I'd say no, because we've stripped all the HTML tags and thus there's no HTML left to declare safe. And since the tags are gone <%= strip_tags(content) %>, which is really short for <%= html_escape strip_tags(content) %> wouldn't be any different regardless of html_safe? or not.

Unless there's something I'm missing here?

Answer 3 · 2022-01-19T21:19:01.000Z

My issue is that if I have an input like "Meet & Crush", I do:

> helper.strip_tags("Meet & Crush")
=> "Meet &amp; Crush"

So it escapes the & correctly, except that if I do:

> helper.strip_tags("Meet & Crush").html_safe?
=> false

So it will be escaped twice:

> helper.send(:h, helper.strip_tags("Meet & Crush"))
=> "Meet &amp;amp; Crush"

Which is what rails does in the views when the string is not html_safe?.

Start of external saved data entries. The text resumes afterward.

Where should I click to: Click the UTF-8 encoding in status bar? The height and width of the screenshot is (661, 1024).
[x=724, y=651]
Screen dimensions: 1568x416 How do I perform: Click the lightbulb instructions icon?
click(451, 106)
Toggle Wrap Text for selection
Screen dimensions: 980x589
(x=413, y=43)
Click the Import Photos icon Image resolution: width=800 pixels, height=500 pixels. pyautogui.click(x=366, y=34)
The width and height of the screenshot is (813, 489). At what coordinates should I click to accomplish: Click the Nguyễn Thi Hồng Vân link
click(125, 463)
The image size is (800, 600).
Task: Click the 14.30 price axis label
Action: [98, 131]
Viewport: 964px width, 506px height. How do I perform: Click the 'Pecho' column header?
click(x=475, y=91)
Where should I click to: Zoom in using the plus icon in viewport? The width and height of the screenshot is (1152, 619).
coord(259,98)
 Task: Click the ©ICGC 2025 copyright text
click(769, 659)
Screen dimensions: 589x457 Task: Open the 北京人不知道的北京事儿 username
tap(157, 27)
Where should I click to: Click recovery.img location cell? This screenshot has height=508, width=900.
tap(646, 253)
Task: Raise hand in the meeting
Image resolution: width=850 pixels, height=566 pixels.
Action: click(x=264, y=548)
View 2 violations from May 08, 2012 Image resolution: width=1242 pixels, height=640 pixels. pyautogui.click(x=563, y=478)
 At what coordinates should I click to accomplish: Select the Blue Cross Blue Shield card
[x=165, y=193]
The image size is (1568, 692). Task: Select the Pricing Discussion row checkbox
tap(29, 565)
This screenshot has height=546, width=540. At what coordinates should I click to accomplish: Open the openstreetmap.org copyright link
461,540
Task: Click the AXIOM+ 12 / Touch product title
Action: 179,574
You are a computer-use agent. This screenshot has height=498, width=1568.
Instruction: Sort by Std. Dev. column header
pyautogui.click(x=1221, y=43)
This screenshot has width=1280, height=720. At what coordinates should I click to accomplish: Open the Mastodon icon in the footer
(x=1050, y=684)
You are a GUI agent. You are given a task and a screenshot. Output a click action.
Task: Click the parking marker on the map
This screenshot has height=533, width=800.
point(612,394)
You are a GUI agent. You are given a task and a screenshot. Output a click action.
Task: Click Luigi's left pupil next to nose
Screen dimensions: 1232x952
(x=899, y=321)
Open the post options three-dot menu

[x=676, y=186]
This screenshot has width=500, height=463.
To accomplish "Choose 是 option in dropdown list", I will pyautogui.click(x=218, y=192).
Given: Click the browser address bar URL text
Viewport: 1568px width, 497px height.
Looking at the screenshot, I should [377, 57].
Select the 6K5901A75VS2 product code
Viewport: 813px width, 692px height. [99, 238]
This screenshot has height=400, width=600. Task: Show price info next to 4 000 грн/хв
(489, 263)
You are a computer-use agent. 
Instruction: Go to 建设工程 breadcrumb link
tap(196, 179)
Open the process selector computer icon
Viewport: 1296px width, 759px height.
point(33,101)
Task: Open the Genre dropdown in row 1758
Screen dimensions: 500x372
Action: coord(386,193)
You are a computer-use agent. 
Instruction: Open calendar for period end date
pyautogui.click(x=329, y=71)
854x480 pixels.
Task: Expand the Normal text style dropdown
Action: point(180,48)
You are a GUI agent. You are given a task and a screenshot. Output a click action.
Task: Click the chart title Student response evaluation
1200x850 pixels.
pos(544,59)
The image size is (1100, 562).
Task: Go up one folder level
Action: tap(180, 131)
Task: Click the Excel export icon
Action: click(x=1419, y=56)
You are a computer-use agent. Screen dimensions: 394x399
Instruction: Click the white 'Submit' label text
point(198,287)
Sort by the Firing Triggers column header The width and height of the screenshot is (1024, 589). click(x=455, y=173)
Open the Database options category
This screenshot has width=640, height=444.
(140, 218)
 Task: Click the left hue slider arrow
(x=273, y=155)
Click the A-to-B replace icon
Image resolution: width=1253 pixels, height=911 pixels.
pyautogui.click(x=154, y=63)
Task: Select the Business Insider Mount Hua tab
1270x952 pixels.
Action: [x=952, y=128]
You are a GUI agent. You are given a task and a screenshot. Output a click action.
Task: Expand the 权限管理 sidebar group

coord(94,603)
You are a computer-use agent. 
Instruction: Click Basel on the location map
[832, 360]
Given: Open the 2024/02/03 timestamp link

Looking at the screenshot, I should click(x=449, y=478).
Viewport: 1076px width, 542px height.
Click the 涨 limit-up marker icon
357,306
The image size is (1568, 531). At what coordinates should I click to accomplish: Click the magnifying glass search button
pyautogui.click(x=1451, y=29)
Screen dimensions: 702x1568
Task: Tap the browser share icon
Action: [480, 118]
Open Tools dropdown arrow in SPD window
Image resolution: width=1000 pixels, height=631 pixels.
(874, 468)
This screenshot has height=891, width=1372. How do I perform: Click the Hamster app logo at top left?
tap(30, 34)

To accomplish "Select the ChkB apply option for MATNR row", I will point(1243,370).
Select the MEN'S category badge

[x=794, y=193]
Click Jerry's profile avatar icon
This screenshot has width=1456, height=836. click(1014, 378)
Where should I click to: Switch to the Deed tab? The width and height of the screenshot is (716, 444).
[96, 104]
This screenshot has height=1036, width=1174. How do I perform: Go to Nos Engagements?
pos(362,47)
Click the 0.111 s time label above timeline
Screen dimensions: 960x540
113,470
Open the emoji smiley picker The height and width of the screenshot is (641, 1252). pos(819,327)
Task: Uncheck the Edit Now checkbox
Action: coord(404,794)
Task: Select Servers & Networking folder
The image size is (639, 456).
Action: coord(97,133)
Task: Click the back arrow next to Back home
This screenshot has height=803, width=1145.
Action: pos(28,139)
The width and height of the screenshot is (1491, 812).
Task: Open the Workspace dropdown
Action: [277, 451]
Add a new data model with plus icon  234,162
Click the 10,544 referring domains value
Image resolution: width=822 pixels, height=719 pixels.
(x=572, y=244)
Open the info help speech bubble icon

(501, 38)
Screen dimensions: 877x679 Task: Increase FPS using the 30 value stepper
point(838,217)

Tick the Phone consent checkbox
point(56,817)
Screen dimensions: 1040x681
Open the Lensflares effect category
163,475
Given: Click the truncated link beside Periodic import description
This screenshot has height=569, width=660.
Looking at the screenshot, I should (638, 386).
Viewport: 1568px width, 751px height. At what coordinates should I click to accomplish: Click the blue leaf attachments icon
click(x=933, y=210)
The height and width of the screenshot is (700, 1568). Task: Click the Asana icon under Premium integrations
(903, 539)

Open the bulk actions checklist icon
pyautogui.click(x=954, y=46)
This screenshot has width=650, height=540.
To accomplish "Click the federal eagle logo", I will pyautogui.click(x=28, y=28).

Which is why I think strip_tags(input).html_safe? should be true

Answer 4 · 2022-04-09T15:52:58.000Z

Sorry I've taken so long to respond - I've queued this up for a closer look this weekend.

Answer 5 · 2022-05-29T15:31:29.000Z

Sorry for the delay. Let me explain my mental models to help readers understand how I'm making the decision about this behavior.

Here's a quick demonstration of the difference between plain text serialization and html-safe plain text serialization:

frag = "<div>hello <!-- comment --><br>bye < then</div>" # note this has broken markup in it - unescaped `<`

# note that the broken markup gets fixed from `<` to `&lt;`
Nokogiri::HTML::DocumentFragment.parse(frag).to_html
# => "<div>hello <!-- comment --><br>bye &lt; then</div>"

# the naïve implementation of "strip tags" is to ask Nokogiri only to give us back the plaintext content of the HTML
# note that this is NOT html-safe because it contains a bare `<` character
Nokogiri::HTML::DocumentFragment.parse(frag).content
# => "hello bye < then"

# these two invocations are equivalent
# note that the `<` is escaped properly, meaning it's html-safe
>> Loofah.fragment(frag).text
=> "hello bye &lt; then"
>> strip_tags(frag)
=> "hello bye &lt; then"

The vulnerability that we're avoiding by using Loofah::DocumentFragment#text instead of Nokogiri::XML::Node#content is demonstrated here:

frag = "<div>&lt;<span>script</span>&gt;alert()&lt;<span>/script</span>&gt;</div>"

# this is why we cannot use Nokogiri::XML::Node#content for sanitization
Nokogiri::HTML::DocumentFragment.parse(frag).content
# => "<script>alert()</script>" # this is an XSS attack

Loofah.fragment(frag).text
# => "&lt;script&gt;alert()&lt;/script&gt;" # html-safe!
strip_tags(frag)
# => "&lt;script&gt;alert()&lt;/script&gt;" # html-safe!

So, what I hope I've shown above is that the content returned by strip_tags is indeed html-safe and the string should be marked as such.

Answer 6 · 2022-05-29T15:32:16.000Z

I'll work on fixing this for an upcoming release.

Answer 7 · 2022-05-30T15:23:41.000Z

See rails/rails#45218 for a PR that fixes this behavior.

Answer 8 · 2022-05-31T16:46:49.000Z

Note that the rails PR is being backported to 7-0-stable. Thanks again for pointing this out!